Records from a dataset:
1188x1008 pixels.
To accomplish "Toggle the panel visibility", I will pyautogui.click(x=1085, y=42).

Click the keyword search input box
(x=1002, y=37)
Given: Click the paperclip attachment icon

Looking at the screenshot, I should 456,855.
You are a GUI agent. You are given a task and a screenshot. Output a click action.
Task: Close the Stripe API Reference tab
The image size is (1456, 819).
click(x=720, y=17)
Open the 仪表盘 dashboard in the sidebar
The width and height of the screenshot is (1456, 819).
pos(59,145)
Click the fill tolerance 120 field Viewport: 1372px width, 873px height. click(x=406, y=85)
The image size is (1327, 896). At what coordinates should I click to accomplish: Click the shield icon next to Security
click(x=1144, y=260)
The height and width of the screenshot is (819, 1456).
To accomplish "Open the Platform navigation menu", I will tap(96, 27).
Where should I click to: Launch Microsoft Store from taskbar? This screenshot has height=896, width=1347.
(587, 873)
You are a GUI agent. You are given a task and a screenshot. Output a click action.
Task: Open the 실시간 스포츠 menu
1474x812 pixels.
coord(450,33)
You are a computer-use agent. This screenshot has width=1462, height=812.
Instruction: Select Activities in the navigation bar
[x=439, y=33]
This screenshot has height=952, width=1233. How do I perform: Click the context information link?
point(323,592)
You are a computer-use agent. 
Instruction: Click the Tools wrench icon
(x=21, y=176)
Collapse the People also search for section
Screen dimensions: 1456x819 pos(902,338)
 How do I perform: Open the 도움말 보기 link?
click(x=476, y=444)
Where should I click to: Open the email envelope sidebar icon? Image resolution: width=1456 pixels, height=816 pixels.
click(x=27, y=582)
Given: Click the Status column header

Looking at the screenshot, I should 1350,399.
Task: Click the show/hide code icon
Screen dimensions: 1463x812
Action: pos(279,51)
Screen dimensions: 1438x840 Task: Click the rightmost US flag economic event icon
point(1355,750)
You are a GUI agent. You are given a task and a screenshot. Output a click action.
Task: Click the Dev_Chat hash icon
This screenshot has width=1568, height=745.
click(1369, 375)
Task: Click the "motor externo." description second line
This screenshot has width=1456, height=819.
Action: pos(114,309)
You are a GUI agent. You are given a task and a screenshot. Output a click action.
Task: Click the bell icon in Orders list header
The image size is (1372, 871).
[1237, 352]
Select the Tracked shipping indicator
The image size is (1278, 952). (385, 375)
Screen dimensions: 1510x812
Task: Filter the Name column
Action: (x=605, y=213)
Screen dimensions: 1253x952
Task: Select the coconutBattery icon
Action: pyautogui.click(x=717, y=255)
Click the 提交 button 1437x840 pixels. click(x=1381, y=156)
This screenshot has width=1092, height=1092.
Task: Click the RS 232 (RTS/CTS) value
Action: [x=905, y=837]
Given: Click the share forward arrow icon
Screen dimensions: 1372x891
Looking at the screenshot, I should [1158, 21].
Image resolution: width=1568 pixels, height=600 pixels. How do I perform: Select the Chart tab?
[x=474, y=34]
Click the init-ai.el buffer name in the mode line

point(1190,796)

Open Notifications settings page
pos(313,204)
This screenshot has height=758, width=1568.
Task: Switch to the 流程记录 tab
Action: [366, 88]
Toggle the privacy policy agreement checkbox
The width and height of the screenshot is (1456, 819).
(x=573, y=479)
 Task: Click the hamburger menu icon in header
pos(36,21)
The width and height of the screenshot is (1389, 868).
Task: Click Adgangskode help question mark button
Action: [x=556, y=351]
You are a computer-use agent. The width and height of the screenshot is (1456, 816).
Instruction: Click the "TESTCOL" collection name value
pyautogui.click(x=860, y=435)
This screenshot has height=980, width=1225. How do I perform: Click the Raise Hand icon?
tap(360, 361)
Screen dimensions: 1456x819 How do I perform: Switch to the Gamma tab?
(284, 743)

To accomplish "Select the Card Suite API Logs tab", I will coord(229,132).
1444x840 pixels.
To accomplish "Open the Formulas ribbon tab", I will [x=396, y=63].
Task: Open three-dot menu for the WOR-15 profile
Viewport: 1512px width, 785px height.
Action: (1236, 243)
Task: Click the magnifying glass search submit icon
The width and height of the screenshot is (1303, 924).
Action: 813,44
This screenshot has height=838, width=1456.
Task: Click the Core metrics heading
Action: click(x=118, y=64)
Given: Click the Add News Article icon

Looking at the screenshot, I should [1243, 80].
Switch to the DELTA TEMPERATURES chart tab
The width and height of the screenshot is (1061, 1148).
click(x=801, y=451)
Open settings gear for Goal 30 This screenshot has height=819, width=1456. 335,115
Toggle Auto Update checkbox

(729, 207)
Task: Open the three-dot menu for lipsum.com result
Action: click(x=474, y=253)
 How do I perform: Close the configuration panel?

(WORK ITEM): Each entry in the data must be copied exactly.

(RESPONSE AREA):
1188x1008 pixels.
To accomplish "Toggle the panel visibility", I will pyautogui.click(x=1085, y=42).

Click the keyword search input box
(x=1002, y=37)
Given: Click the paperclip attachment icon

Looking at the screenshot, I should 456,855.
You are a GUI agent. You are given a task and a screenshot. Output a click action.
Task: Close the Stripe API Reference tab
The image size is (1456, 819).
click(x=720, y=17)
Open the 仪表盘 dashboard in the sidebar
The width and height of the screenshot is (1456, 819).
pos(59,145)
Click the fill tolerance 120 field Viewport: 1372px width, 873px height. click(x=406, y=85)
The image size is (1327, 896). At what coordinates should I click to accomplish: Click the shield icon next to Security
click(x=1144, y=260)
The height and width of the screenshot is (819, 1456).
To accomplish "Open the Platform navigation menu", I will tap(96, 27).
Where should I click to: Launch Microsoft Store from taskbar? This screenshot has height=896, width=1347.
(587, 873)
You are a GUI agent. You are given a task and a screenshot. Output a click action.
Task: Open the 실시간 스포츠 menu
1474x812 pixels.
coord(450,33)
You are a computer-use agent. This screenshot has width=1462, height=812.
Instruction: Select Activities in the navigation bar
[x=439, y=33]
This screenshot has height=952, width=1233. How do I perform: Click the context information link?
point(323,592)
You are a computer-use agent. 
Instruction: Click the Tools wrench icon
(x=21, y=176)
Collapse the People also search for section
Screen dimensions: 1456x819 pos(902,338)
 How do I perform: Open the 도움말 보기 link?
click(x=476, y=444)
Where should I click to: Open the email envelope sidebar icon? Image resolution: width=1456 pixels, height=816 pixels.
click(x=27, y=582)
Given: Click the Status column header

Looking at the screenshot, I should 1350,399.
Task: Click the show/hide code icon
Screen dimensions: 1463x812
Action: pos(279,51)
Screen dimensions: 1438x840 Task: Click the rightmost US flag economic event icon
point(1355,750)
You are a GUI agent. You are given a task and a screenshot. Output a click action.
Task: Click the Dev_Chat hash icon
This screenshot has width=1568, height=745.
click(1369, 375)
Task: Click the "motor externo." description second line
This screenshot has width=1456, height=819.
Action: pos(114,309)
You are a GUI agent. You are given a task and a screenshot. Output a click action.
Task: Click the bell icon in Orders list header
The image size is (1372, 871).
[1237, 352]
Select the Tracked shipping indicator
The image size is (1278, 952). (385, 375)
Screen dimensions: 1510x812
Task: Filter the Name column
Action: (x=605, y=213)
Screen dimensions: 1253x952
Task: Select the coconutBattery icon
Action: pyautogui.click(x=717, y=255)
Click the 提交 button 1437x840 pixels. click(x=1381, y=156)
This screenshot has width=1092, height=1092.
Task: Click the RS 232 (RTS/CTS) value
Action: [x=905, y=837]
Given: Click the share forward arrow icon
Screen dimensions: 1372x891
Looking at the screenshot, I should [1158, 21].
Image resolution: width=1568 pixels, height=600 pixels. How do I perform: Select the Chart tab?
[x=474, y=34]
Click the init-ai.el buffer name in the mode line

point(1190,796)

Open Notifications settings page
pos(313,204)
This screenshot has height=758, width=1568.
Task: Switch to the 流程记录 tab
Action: [366, 88]
Toggle the privacy policy agreement checkbox
The width and height of the screenshot is (1456, 819).
(x=573, y=479)
 Task: Click the hamburger menu icon in header
pos(36,21)
The width and height of the screenshot is (1389, 868).
Task: Click Adgangskode help question mark button
Action: [x=556, y=351]
You are a computer-use agent. The width and height of the screenshot is (1456, 816).
Instruction: Click the "TESTCOL" collection name value
pyautogui.click(x=860, y=435)
This screenshot has height=980, width=1225. How do I perform: Click the Raise Hand icon?
tap(360, 361)
Screen dimensions: 1456x819 How do I perform: Switch to the Gamma tab?
(284, 743)

To accomplish "Select the Card Suite API Logs tab", I will coord(229,132).
1444x840 pixels.
To accomplish "Open the Formulas ribbon tab", I will [x=396, y=63].
Task: Open three-dot menu for the WOR-15 profile
Viewport: 1512px width, 785px height.
Action: (1236, 243)
Task: Click the magnifying glass search submit icon
The width and height of the screenshot is (1303, 924).
Action: 813,44
This screenshot has height=838, width=1456.
Task: Click the Core metrics heading
Action: click(x=118, y=64)
Given: Click the Add News Article icon

Looking at the screenshot, I should [1243, 80].
Switch to the DELTA TEMPERATURES chart tab
The width and height of the screenshot is (1061, 1148).
click(x=801, y=451)
Open settings gear for Goal 30 This screenshot has height=819, width=1456. 335,115
Toggle Auto Update checkbox

(729, 207)
Task: Open the three-dot menu for lipsum.com result
Action: click(x=474, y=253)
 How do I perform: Close the configuration panel?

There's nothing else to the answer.